AWS Lambda is an event-driven compute service that lets you execute business logic in response to a wide variety of triggers without provisioning or managing servers. Several logs are generated by the service whenever a function is executed, and these logs provide various details about the function execution such as the start and end time, any error messages, and various metrics that can help you optimize performance and alert you to application-level issues.

Lambda logs are automatically sent to CloudWatch Logs in real-time, and can be viewed using the CloudWatch Logs console, the CloudWatch Logs API, or the AWS CLI. There are three types of logs that are generated by AWS Lambda:

1. Function logs: these are messages emitted to the standard output and standard error from a Lambda function. Each Lambda function will output its logs to separate log groups (/aws/lambda/<FunctionName>) and streams (YYY/MM/DD/[<FunctionVersion>]<InstanceId>). Ensure to use a logging framework to classify your log messages appropriately (through log levels) and output them in JSON format so that they can be queried, filtered and exported easily in CloudWatch Logs.

2. Extension logs: Lambda extensions are used to integrate the Lambda execution environment with various tools for observability, monitoring, security, and more. Log output from such extensions are streamed to CloudWatch so that you can analyze them to identify extension-related problems.

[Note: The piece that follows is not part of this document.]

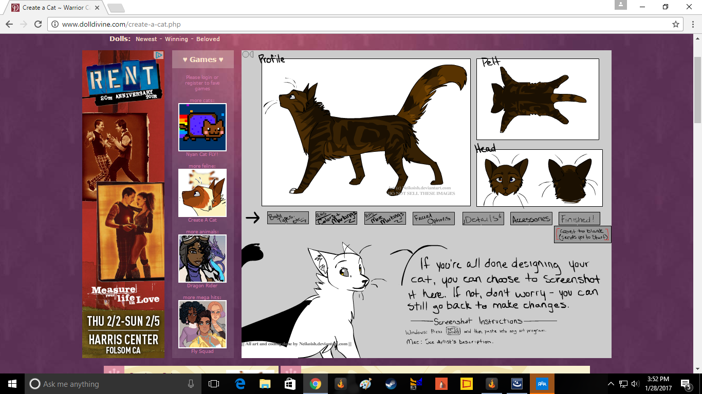
Task: Launch Steam from the taskbar
Action: tap(391, 384)
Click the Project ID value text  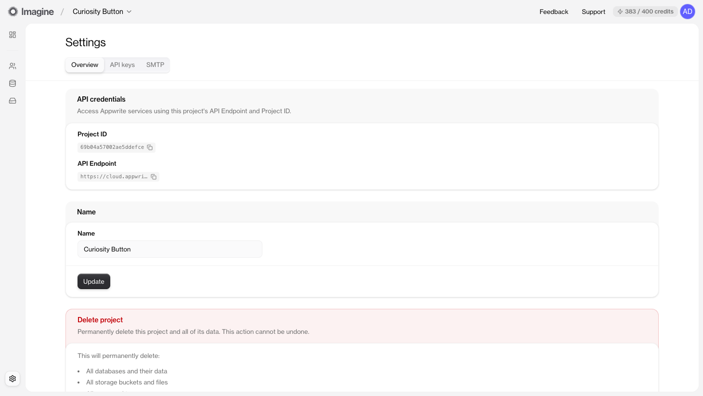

3. Platform logs: these logs are generated by the Lambda execution environment and they record events and errors related to function invocations and extensions. Such events include start and end time for an invocation, various metrics about the invocation (such as the duration of the function's execution and the memory usage), the request ID that uniquely identifies the function execution, and more.

   {
    "time": "2020-08-20T12:31:32.123Z",
    "type": "platform.report",
    "record": {"requestId": "6f7f0961f83442118a7af6fe80b88d56",
        "metrics": {"durationMs": 101.51,
            "billedDurationMs": 300,
            "memorySizeMB": 512,
            "maxMemoryUsedMB": 33,
            "initDurationMs": 116.67
        }
    }
   }

AWS API Gateway logs

AWS API Gateway is a fully managed service that makes it easy for developers to create, publish, maintain, monitor, and secure APIs at any scale. It generates logs that provide detailed information about the requests and responses processed by the API Gateway which are categorized into two:

1. Access logs

They are similar to Apache or NGINX access logs as they contain details about each request that passes through the API Gateway. Such logs provide a summary of the request by including details such as the time the request occurred, the HTTP status code, the resource that was requested, and more.

   {
    "requestId": "e6d3cd70-655b-4e07-8405-d257b768a90b",
    "ip": "102.89.43.101",
    "caller": "-",
    "user": "-",
    "requestTime": "18/Jan/2023:12:40:20 +0000",
    "httpMethod": "GET",
    "resourcePath": "/",
    "status": "200",
    "protocol": "HTTP/1.1",
    "responseLength": "1310"
   }

2. Execution logs

These document all the processes happening within the API Gateway for each request. They contain a lot more detail about each request compared to access logs so they should typically only be enabled during troubleshooting sessions to avoid incurring heavy CloudWatch costs. For example, the logs in the screenshot below are for a single request.

Amazon S3 logs

Amazon S3 (Simple Storage Service) is a fully managed service that enables you to store, retrieve and manage data in the cloud. It stores data as objects (files and their metadata) within buckets (containers for objects), and gives each object a unique indentifier.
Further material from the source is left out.